▶ [Your task] On the basis of the records below, report how many lines contain the word "agent". Nothing else should be given.
Records for the exercise Start Marker
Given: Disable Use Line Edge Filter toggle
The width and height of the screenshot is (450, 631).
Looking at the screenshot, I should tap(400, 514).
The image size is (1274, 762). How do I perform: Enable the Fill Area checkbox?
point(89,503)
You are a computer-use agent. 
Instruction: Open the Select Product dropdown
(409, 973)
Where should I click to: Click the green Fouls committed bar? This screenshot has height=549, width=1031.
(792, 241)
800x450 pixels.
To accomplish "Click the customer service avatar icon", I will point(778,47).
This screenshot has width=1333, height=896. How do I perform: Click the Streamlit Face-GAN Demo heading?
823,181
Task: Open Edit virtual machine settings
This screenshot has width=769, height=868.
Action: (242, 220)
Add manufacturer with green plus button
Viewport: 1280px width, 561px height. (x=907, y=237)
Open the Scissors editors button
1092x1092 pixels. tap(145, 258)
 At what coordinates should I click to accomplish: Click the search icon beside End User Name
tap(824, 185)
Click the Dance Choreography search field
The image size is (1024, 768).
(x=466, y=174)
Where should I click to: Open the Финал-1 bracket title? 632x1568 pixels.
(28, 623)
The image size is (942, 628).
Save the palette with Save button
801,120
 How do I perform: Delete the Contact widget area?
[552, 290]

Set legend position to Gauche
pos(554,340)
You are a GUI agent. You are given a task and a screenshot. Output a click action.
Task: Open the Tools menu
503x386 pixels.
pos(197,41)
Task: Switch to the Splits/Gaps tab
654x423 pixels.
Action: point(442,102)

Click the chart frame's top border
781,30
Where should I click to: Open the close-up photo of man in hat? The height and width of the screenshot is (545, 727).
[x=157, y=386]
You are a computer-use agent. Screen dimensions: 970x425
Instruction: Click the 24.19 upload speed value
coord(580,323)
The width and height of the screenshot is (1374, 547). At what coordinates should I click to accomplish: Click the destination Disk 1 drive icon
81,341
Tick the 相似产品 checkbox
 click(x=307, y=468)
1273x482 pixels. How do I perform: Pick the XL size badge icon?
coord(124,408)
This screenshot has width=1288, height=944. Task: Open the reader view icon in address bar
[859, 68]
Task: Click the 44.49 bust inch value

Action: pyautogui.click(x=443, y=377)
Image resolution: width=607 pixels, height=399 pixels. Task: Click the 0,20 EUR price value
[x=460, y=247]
Records for the exercise End Marker
▶ [Reply to the task] 3